Griswold Hotel, New London, Connecticut

Date1906-1952
MediumLithography; colored printer's inks on card stock
DimensionsPrimary Dimensions (image height x width): 3 1/4 x 5 1/4in. (8.3 x 13.3cm) Sheet (height x width): 3 1/2 x 5 1/2in. (8.9 x 14cm)
ClassificationsGraphics
Object number2013.96.1-.5
DescriptionFive postcards: The Griswold, Eastern Point, New London, Connecticut; Dining Room, The Griswold, Eastern Point, New London, Connecticut; Rotunda, The Griswold, Eastern Point, New London, Connecticut; View from Main Entrance, The Griswold, Eastern Point, New London, Connecticut; West Entrance, The Griswold, Eastern Point, New London, Connecticut.

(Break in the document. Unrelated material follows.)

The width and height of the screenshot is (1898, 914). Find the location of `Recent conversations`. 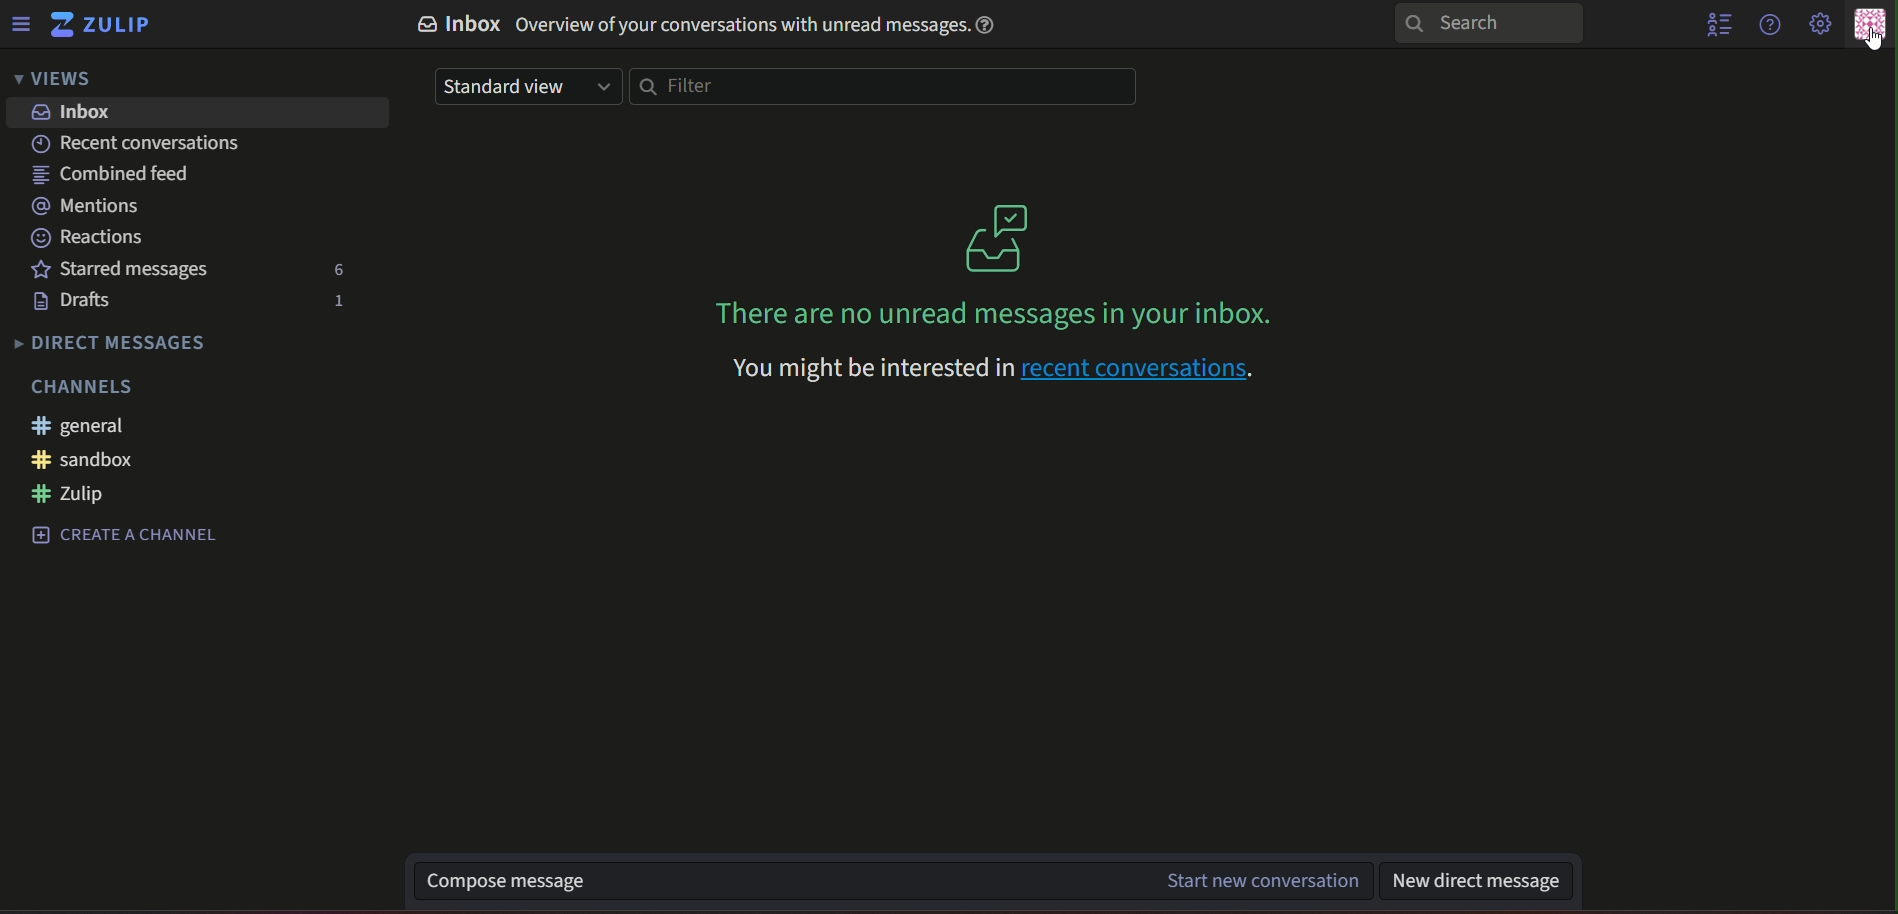

Recent conversations is located at coordinates (139, 144).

NotesSubject Note: The Griswold Hotel was built in 1906 by Morton F. Plant on the site of the Fort Griswold Inn (formerly the Edgecombe House) in Groton, Connecticut. Designed by Robert W. Gibson and built by the firm of Maquire and Penniman, the hotel consisted of 400 rooms and could accommodate 500 guests. Some of its features included a ballroom, a news room (with telephones and telegraph machines), two verandas, and a lounge. The grounds were fully landscaped. The resort was heralded as luxurious and beautiful, and served summer visitors, wedding parties, and spectators of the Harvard-Yale regatta.

Morton Plant died in 1918, and the hotel's ownership changed hands many times before Milton O. Slosberg purchased it in 1956. Slosberg renovated the hotel and conducted extensive marketing campaigns in efforts to revitalize the flagging business. In 1967, Slosberg closed the hotel and sold the property to Charles Pfizer and Company in 1968. The building was demolished in 1969, and nothing was constructed to replace it. As of 2008, Pfizer had transferred some of the land to the Shennecossett Golf Course, and left the rest of it untouched.